Rosyjskie ministerstwo obrony poinformowało, że w dniu katastrofy malezyjskiego samolotu ukraińskie systemy obrony przeciwlotniczej były aktywne, a korytarz lotu boeinga znajdował się w zasięgu ukraińskiej broni. Natomiast przedstawiciele władz w Kijowie zapewnili, że zestrzelony samolot był poza zasięgiem ich broni.
Zdaniem Rosjan malezyjska maszyna znajdowała się w zasięgu dwóch ukraińskich systemów przeciwlotniczych dalekiego zasięgu S-200 i trzech baterii średniego zasięgu Buk.
Resort obrony poinformował, że właściwości techniczne systemu Buk pozwalają na wymianę informacji o celach powietrznych między bateriami jednego dywizjonu. Dlatego pocisk rakietowy mógł być wystrzelony z każdej baterii rozlokowanych w okolicach Doniecka. Rosjanie podkreślają, że system stacjonował na południe od miasta.
Służby prasowe ministerstwa obrony Rosji podały, że rosyjskie wojsko w dniu katastrofy malezyjskiego samolotu pasażerskiego odnotowało aktywność ukraińskich systemów obrony przeciwlotniczej Buk. Rosyjskie służby zarejestrowały też działania ukraińskich radarów obrony przeciwlotniczej w okolicach miejsca katastrofy.
– Nie wystrzeliliśmy żadnych pocisków rakietowych, którymi dysponujemy – powiedział rzecznik Rady Bezpieczeństwa Narodowego i Obrony Ukrainy (RBNiO) Andrij Łysenko. W podobnym tonie wypowiedziało się ukraińskie ministerstwo obrony, które zapewniło, że zestrzelony samolot malezyjskich linii znajdował się poza zasięgiem aktywnych systemów ukraińskiej broni przeciwrakietowej.

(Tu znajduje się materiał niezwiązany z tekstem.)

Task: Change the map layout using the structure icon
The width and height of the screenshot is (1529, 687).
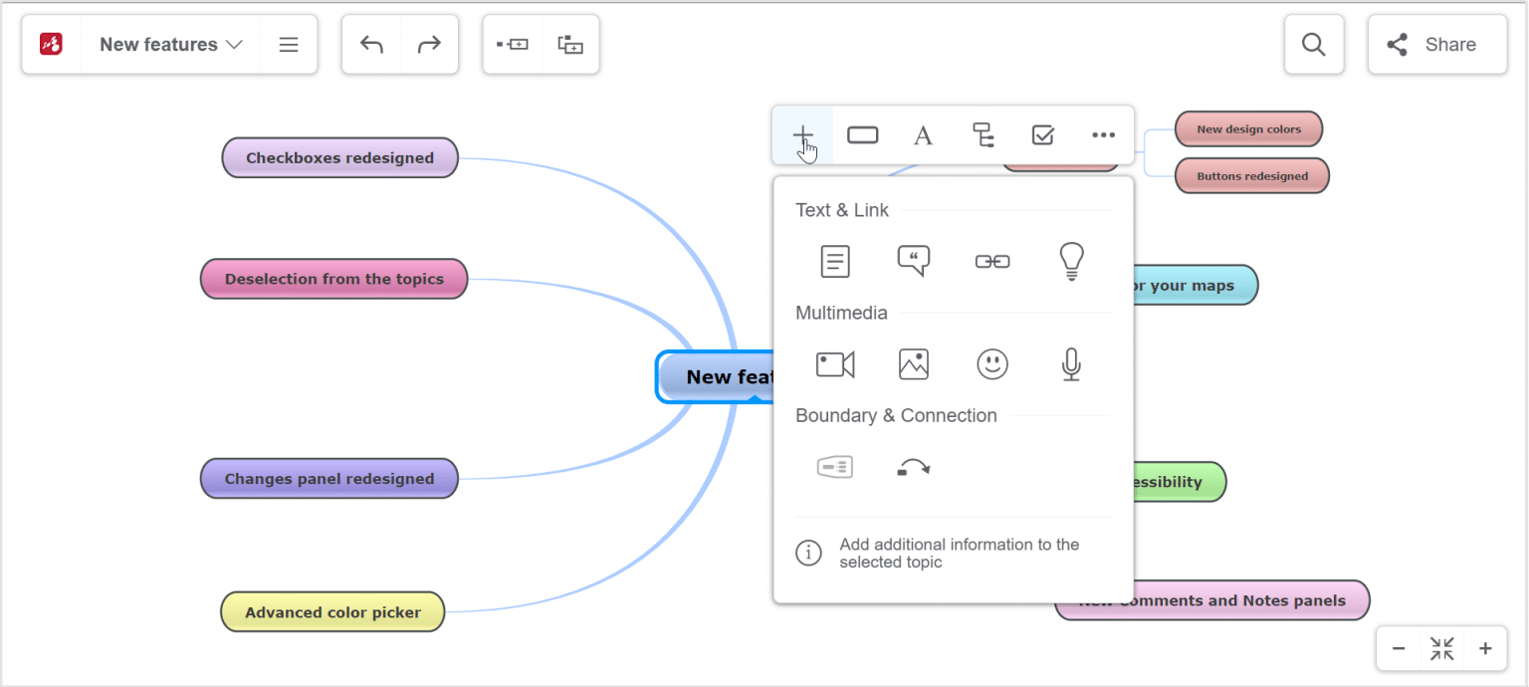Action: point(983,134)
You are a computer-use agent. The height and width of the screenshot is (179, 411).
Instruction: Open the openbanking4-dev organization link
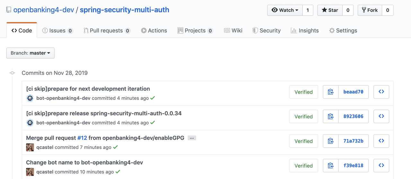point(44,10)
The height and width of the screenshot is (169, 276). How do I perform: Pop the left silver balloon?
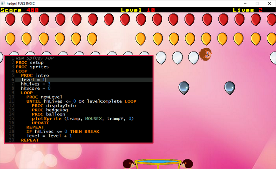184,87
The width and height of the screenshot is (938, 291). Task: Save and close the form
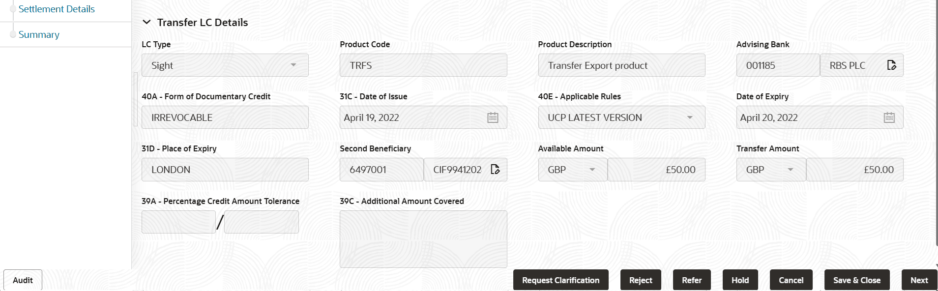click(857, 280)
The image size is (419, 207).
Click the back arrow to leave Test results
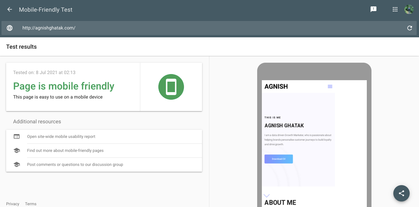(x=9, y=9)
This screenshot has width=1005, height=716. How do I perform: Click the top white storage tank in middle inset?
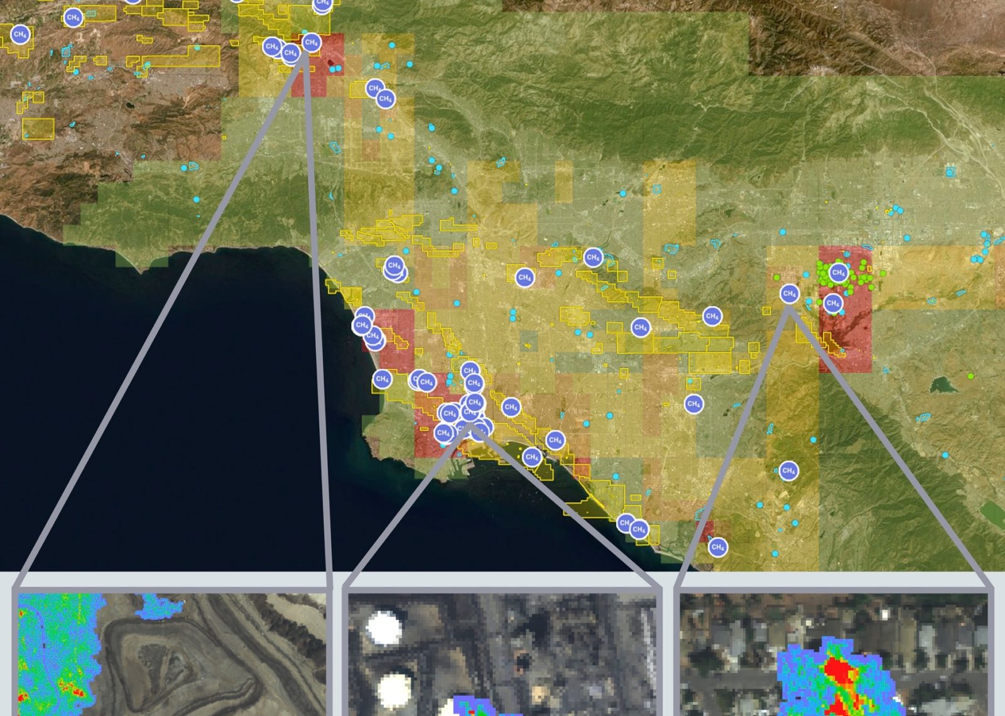tap(384, 629)
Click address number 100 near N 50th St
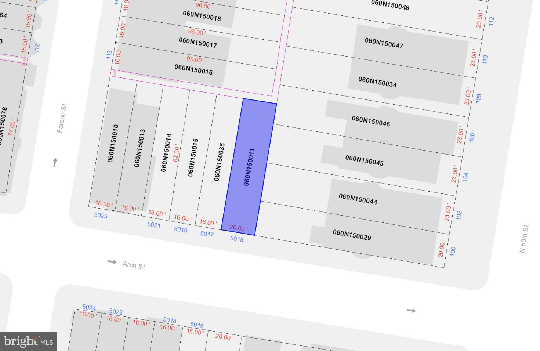540x351 pixels. (x=453, y=251)
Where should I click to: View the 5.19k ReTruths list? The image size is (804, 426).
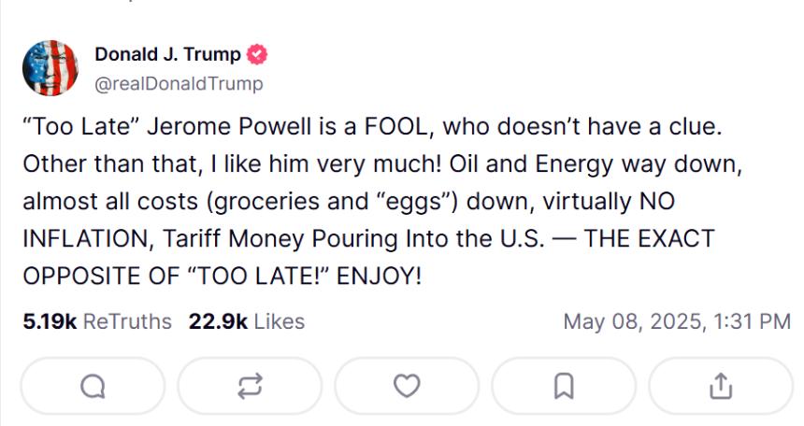click(x=97, y=321)
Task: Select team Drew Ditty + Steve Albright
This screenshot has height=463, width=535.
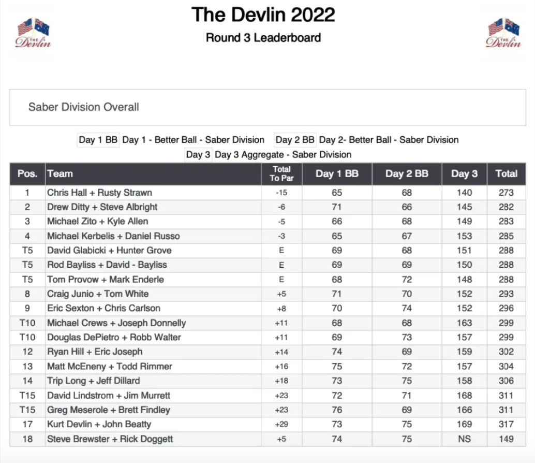Action: pos(102,207)
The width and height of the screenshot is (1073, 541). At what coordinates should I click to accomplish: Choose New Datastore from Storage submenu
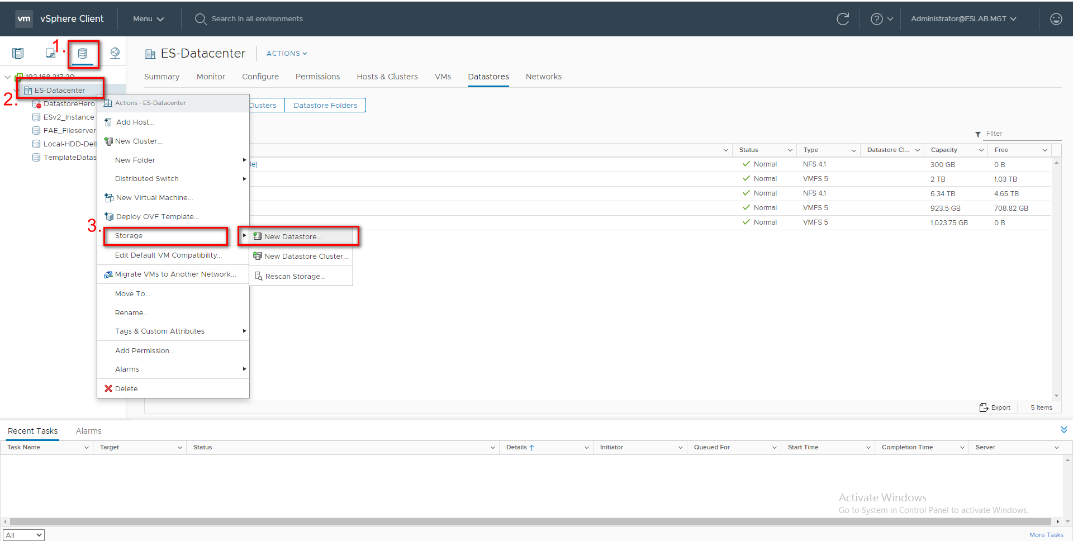(293, 237)
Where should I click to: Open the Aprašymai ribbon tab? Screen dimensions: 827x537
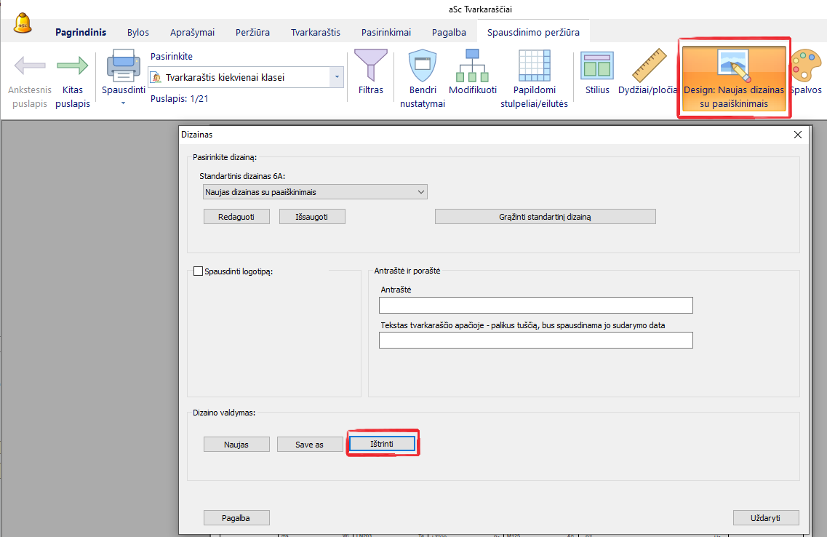click(192, 32)
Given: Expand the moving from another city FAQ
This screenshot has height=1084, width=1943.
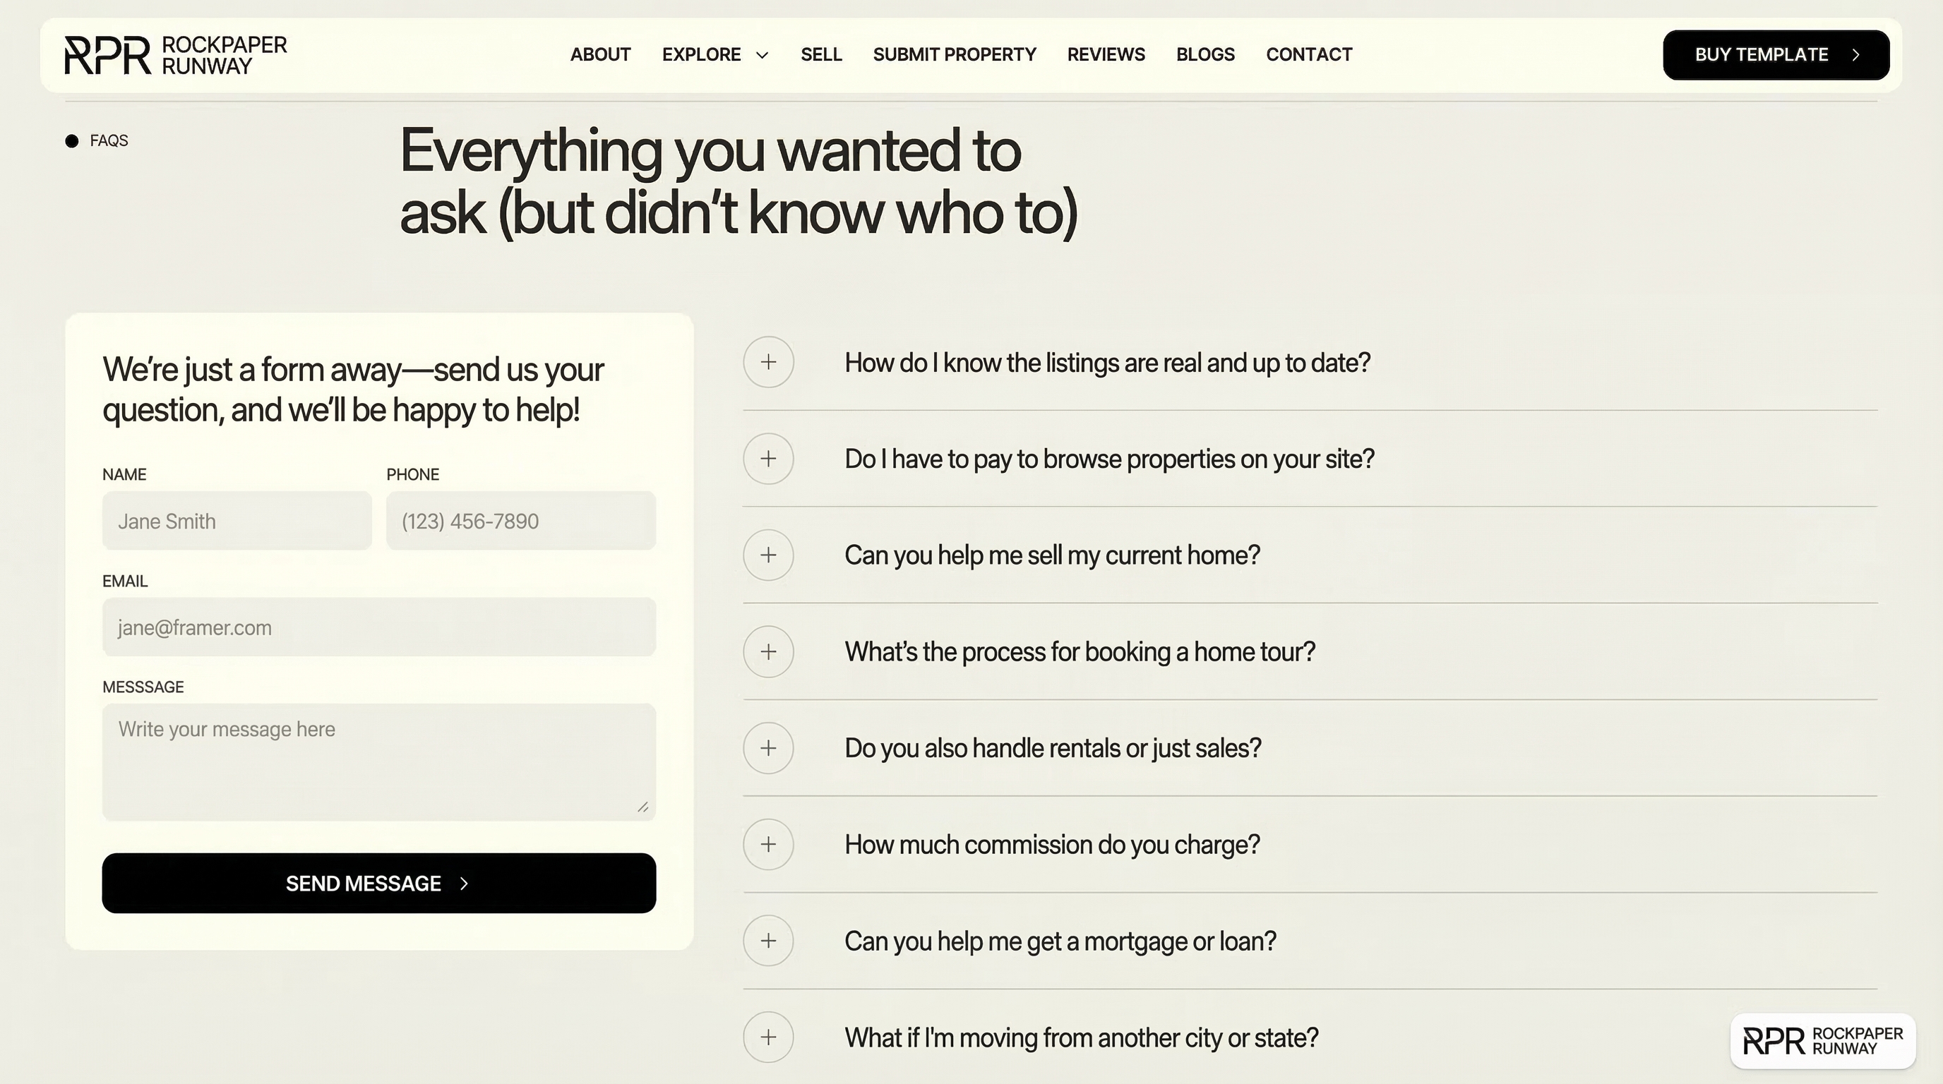Looking at the screenshot, I should pyautogui.click(x=1081, y=1037).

Tymczasem minister spraw wewnętrzny Ukrainy Arsen Awakow poinformował na portalu społecznościowym, że służby MSW zaobserwowały około godziny 5 rano w okolicach miasta Krasnodon w obwodzie ługańskim ruch jednej baterii systemu przeciwrakietowego Buk, który zmierzał w kierunku Rosji. Zdaniem Awakowa to właśnie on może być odpowiedzialny za zestrzelenie w czwartek malezyjskiego samolotu pasażerskiego.
Zaznaczył jednocześnie, że na materiale wideo widać ciągnik gąsienicowy przenoszący system Buk z dwoma rozmontowanymi pociskami rakietowymi. Zdobyte informacje będą poddane analizie - podkreślił szef MSW.
Samolot Malaysia Airlines leciał z Amsterdamu do Kuala Lumpur z 298 osobami na pokładzie. Spadł w obwodzie donieckim na wschodzie Ukrainy. Katastrofy nikt nie przeżył.
Zdaniem władz Ukrainy samolot mógł być zestrzelony przez separatystów, którzy dysponują ciężkimi zestawami przeciwlotniczymi Buk. Separatyści i władze Rosji winą za strącenie Boeinga 777 obarczają stronę ukraińską.